Fluorescent substrates can diffuse in/out
Isolation of variants with a high enzymatic activity
Types of Genotype - Phenotype Linkages
Ribosome display : C - terminal fusion for appropriate distance of generated polypeptides from the ribosome and suitable protein folding (polypeptides 가 ribosome 에서 만들어진 상태를 유지시킴)
mRNA display : DNA - puromycine linker at C - Terminus
DNA display : N or C - terminal fusion for binding to DNA
In vitro compartmentalization : N or C - termninal fusion for tethering to microsphers
Choice of Transalation System
Ribosome display system :
Coupled(translation과 transcription을 동시 진행)/uncoupled(translation 이후 transcription 진행) in vitro expresion systems 가능
For precise control of mRNA level, uncoupled reaction is better ( 정확한 통제를 위해서는 uncoupled 방식이 더 좋음)
mRNA display system :
chemical modifiation of mRNA template after transcription을 요구 (transcription 이후에 modification이 진행된다.)
Should be done with uncoupled in vitro systmes (Translation만 일어나야 하기 때문에 uncoupled 방식으로 진행)
In Vitro Display의 장/단점
장점 :
Large library size ( ~up to 10^14)
Easy display of toxic proteins
Straightforward randomization techniques (not necessary introduction to the cells)
단점 :
Problems in protein folding (단백질의 접힘X)
Post - translational modificaton (박테리아를 이용하면 일어나지 않는다.)

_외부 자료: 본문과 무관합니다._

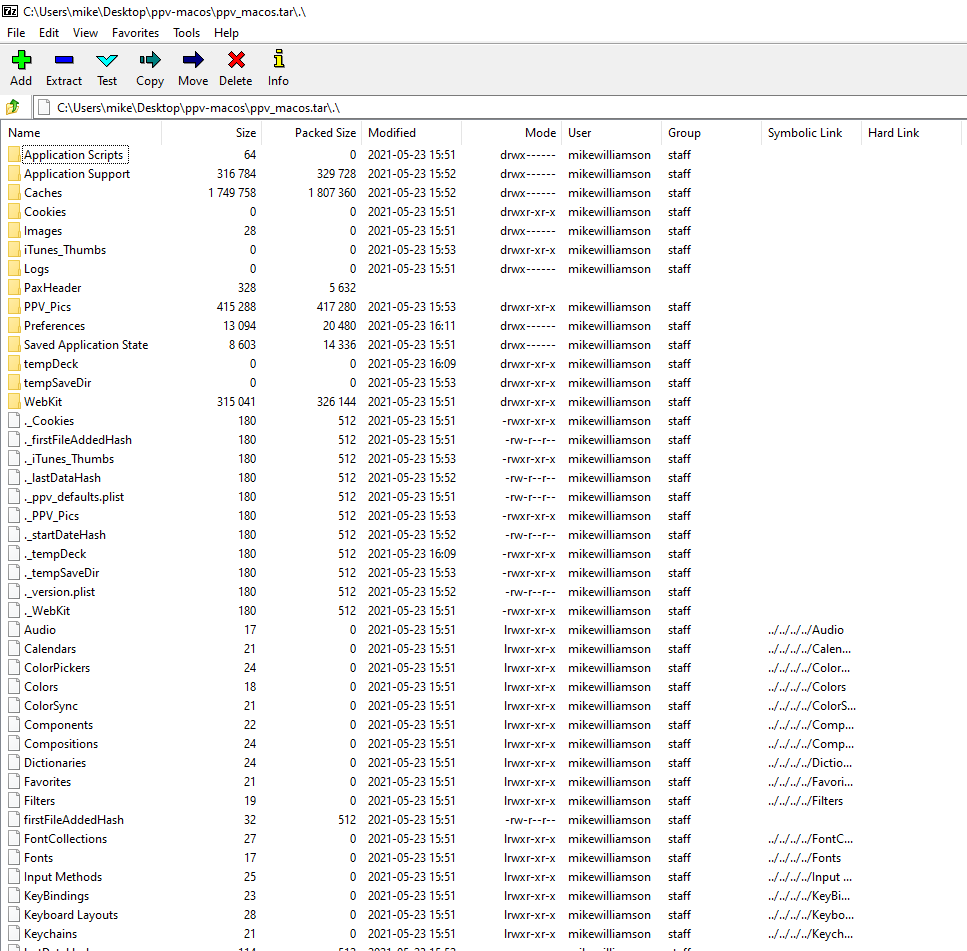Select the ._ppv_defaults.plist file
The image size is (967, 951).
tap(74, 497)
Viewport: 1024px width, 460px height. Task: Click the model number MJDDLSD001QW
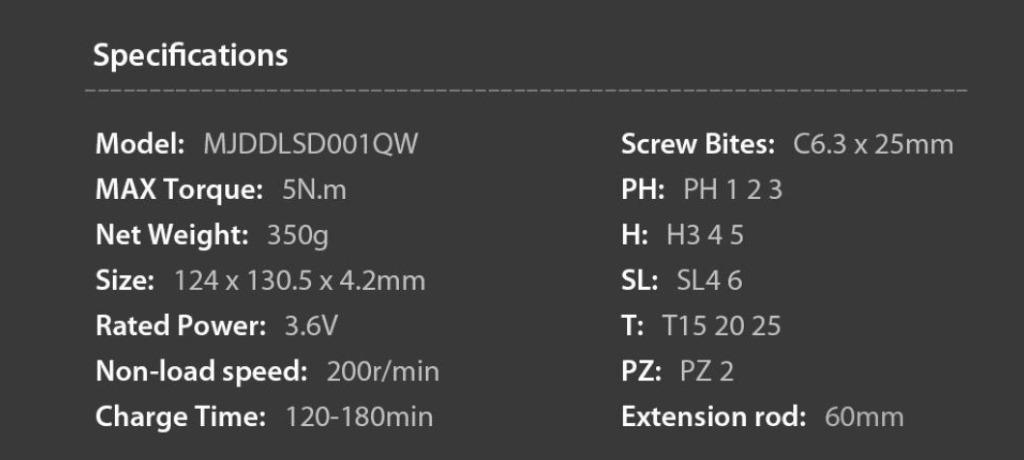pos(310,144)
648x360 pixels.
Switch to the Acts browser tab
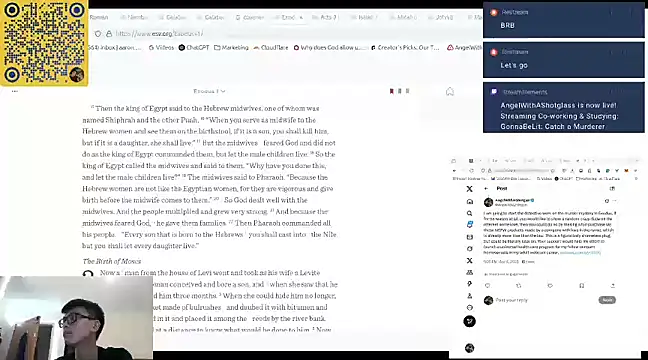pyautogui.click(x=325, y=17)
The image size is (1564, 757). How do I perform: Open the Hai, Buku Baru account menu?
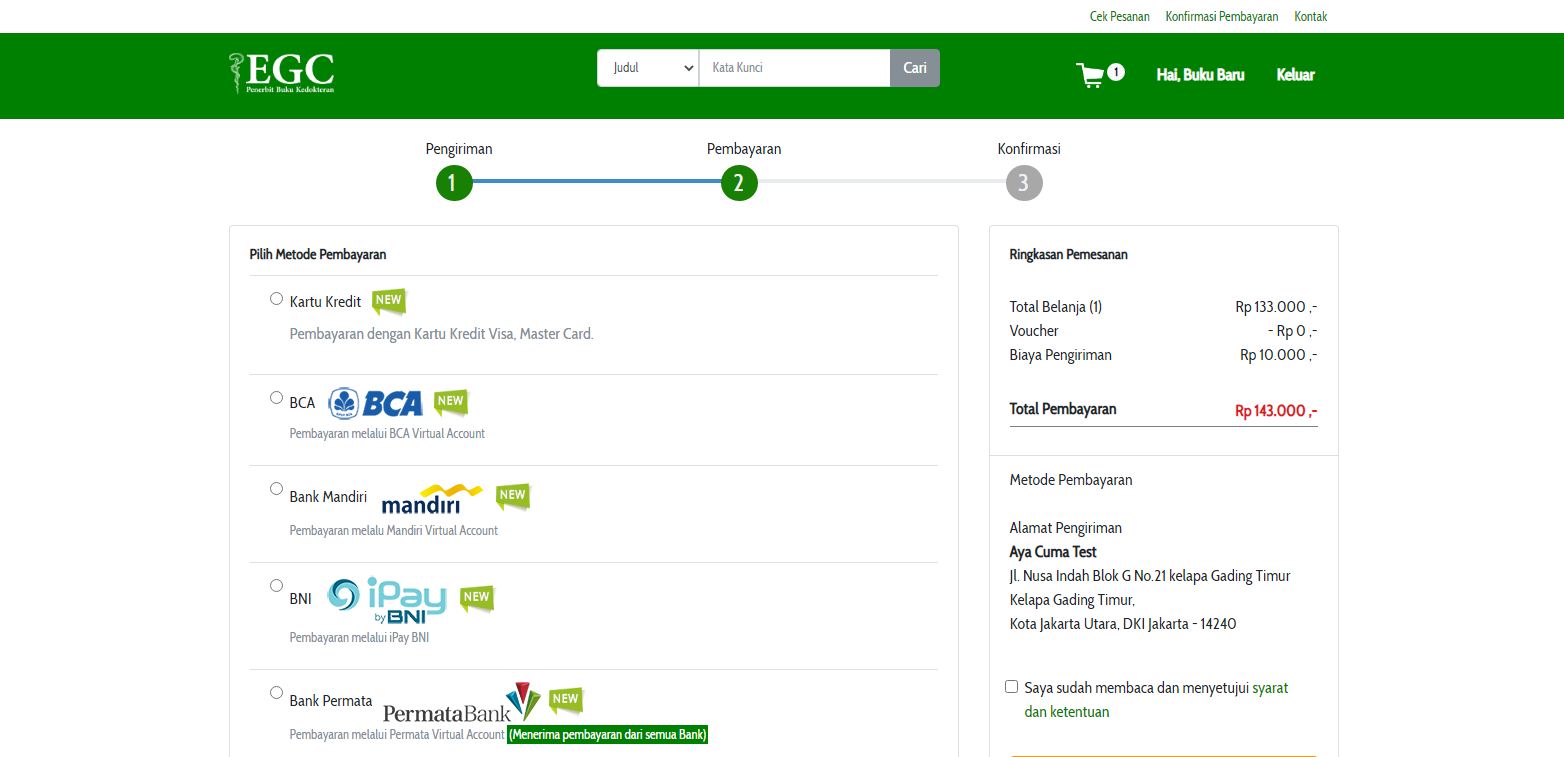click(x=1199, y=75)
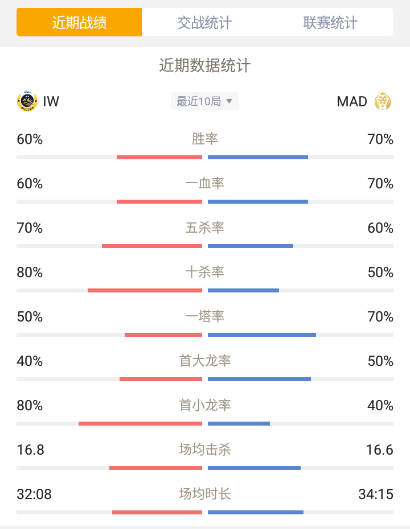The width and height of the screenshot is (410, 529).
Task: Click the dropdown arrow beside 最近10局
Action: 229,101
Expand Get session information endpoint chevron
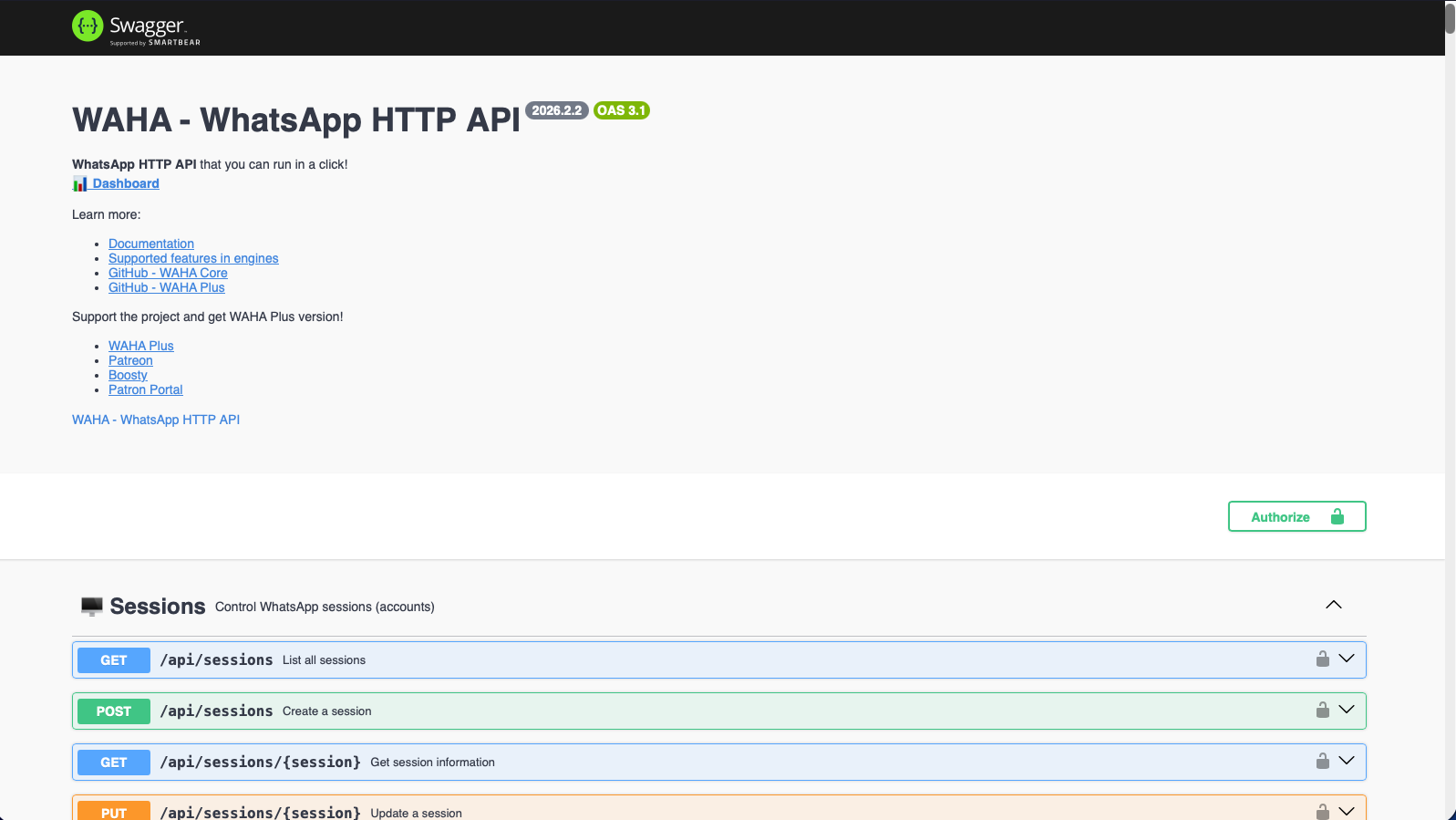1456x820 pixels. coord(1347,761)
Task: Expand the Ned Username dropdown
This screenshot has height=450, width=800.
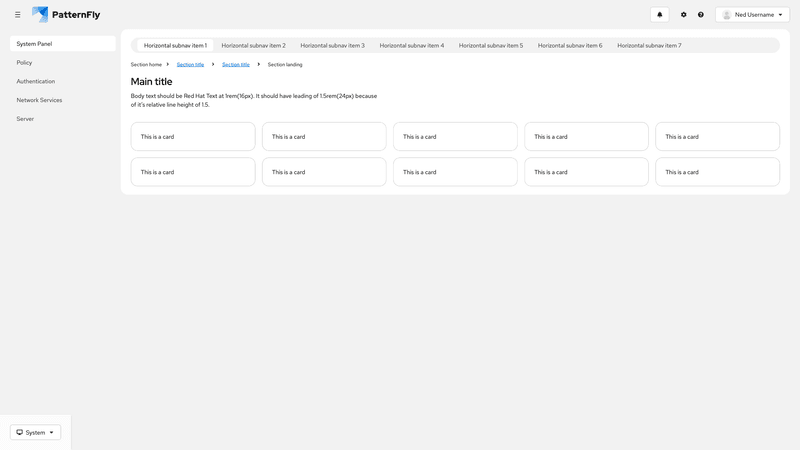Action: (753, 15)
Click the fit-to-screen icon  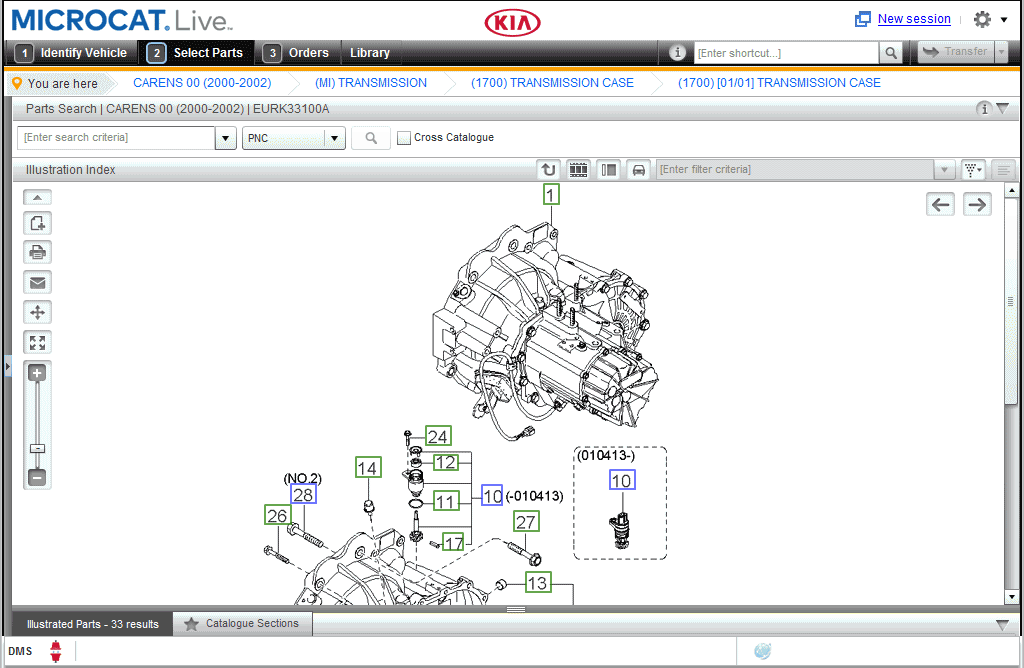point(37,342)
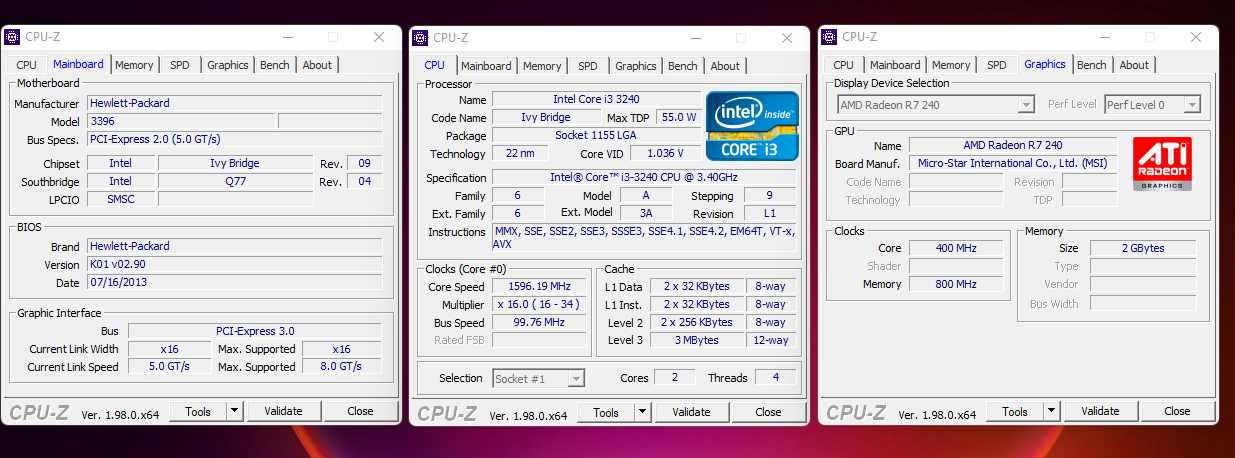Switch to Memory tab in Mainboard window
This screenshot has width=1235, height=458.
pyautogui.click(x=134, y=65)

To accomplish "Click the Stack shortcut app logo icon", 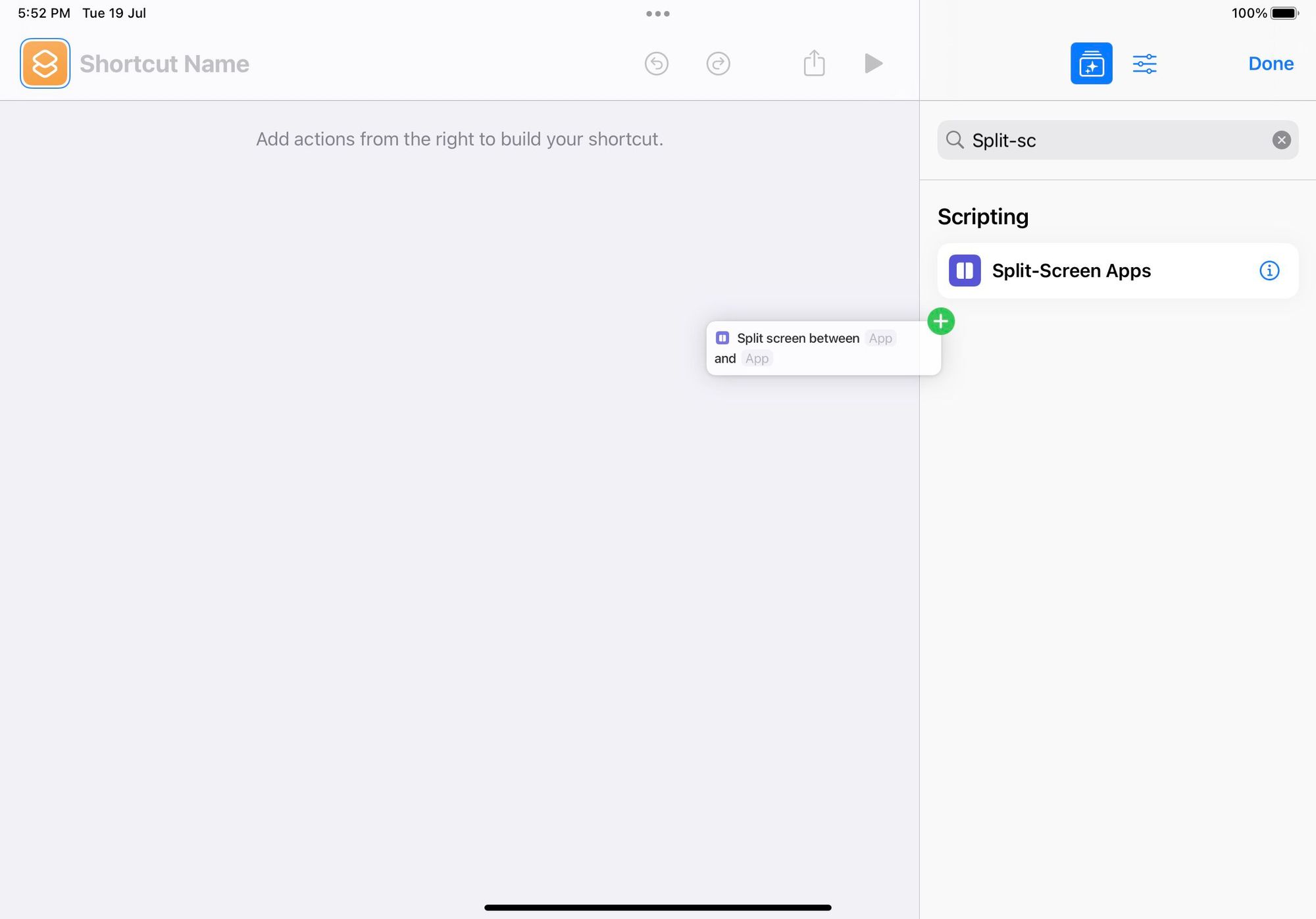I will 44,62.

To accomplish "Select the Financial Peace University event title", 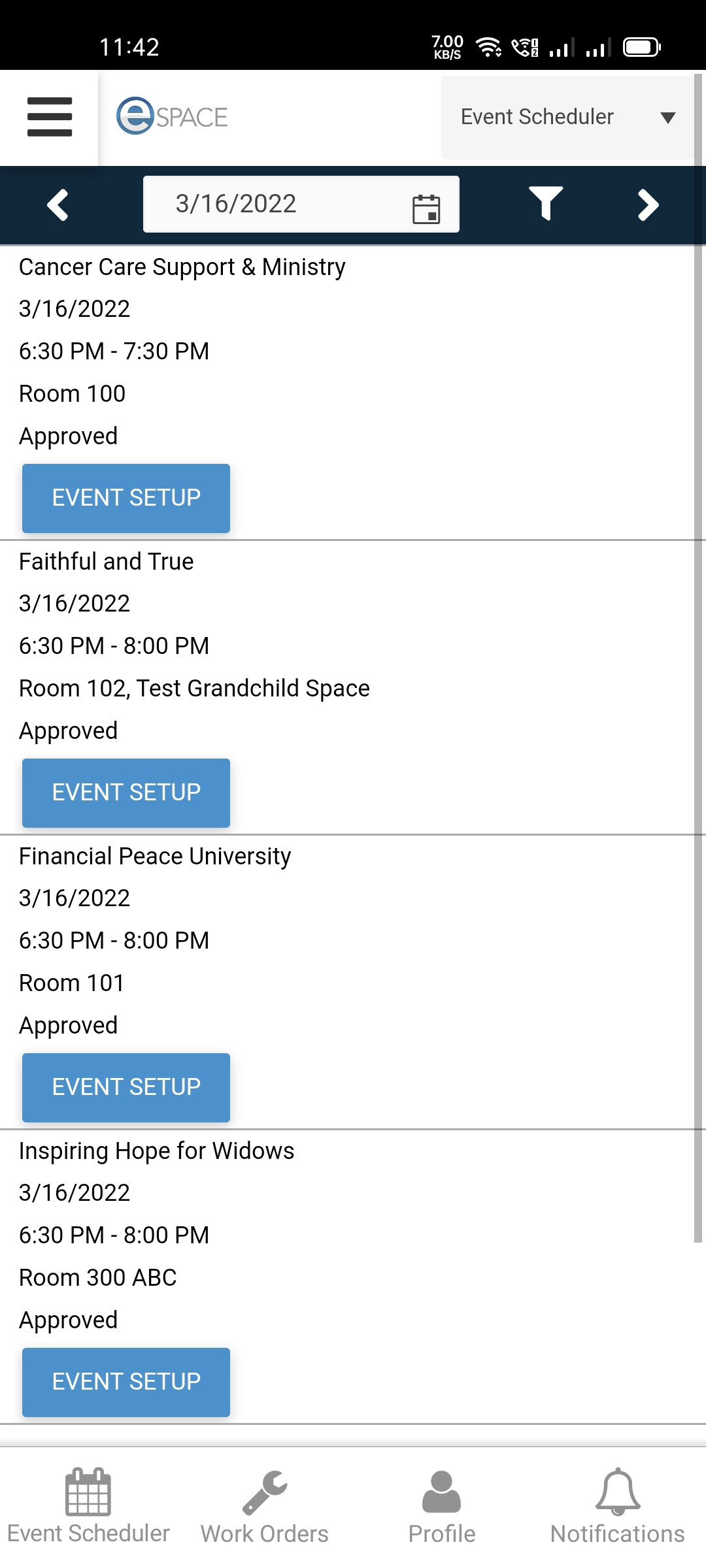I will (x=155, y=857).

Not quantitative in screening for the affinity based in vitro systems (FACS를 사용하지 않기 때문에 quantitative 하지 않는다.)
3. Ribosome Display
mRNA와 protein을 연결하는 방법 : Physical linkage between mRNA(genotype) and protein(phenotype) by ribosome complex
Transcription of dsDNA to mRNA
Translation for a short time (10~15 min)
Dilution(희석) in cold buffer with high(고농도) Mg2+ for crosslink the phospahte groups and inhibiting the dissociation of the ternary(mRNA-Protein-ribosome) complexes -> Translation time should be potimized to get enough production time/low degradation of mRNA
Binding to the target immobilized to solid surface
Washing and recovery of mRNA
Bigger library size는 phage display와 비교되기도 한다.
Successfully used to isolated affinity matured scFV antibody fragments and scaffold proteins
Used to evolve enzymes to increase catalytic activity of enzymes
Used to evolve folding properties
Ribosome display의 장/단점
장점
The first fully in vitro display technique
큰 사이즈가 가능하다.(10^12 - 10^14)
Ribosome은 단백질의 solubitily를 향상시킨다. 그리고 침전되지 않는다.
단점
Some intrinsic affinity of ribosome or mRNA against the target
RNA molecules(RNA aptamer) can be evolved by SELEX(Systematic Evloution of Ligands by Exponential Enrichment) [functinal catatlytic RNA에 의해서 일어날수 있음]
Risk of RNase contamination -> RNase - free pipette tips, containersm and buffers
A special RNase-deficient strain (MRE600) can be used
Screening (Selction, washing and elution) should be done at low temperature to minimize RNase activity [RNase의 activity를 최소화시키기위해서 저온에서 진행되어야만함.]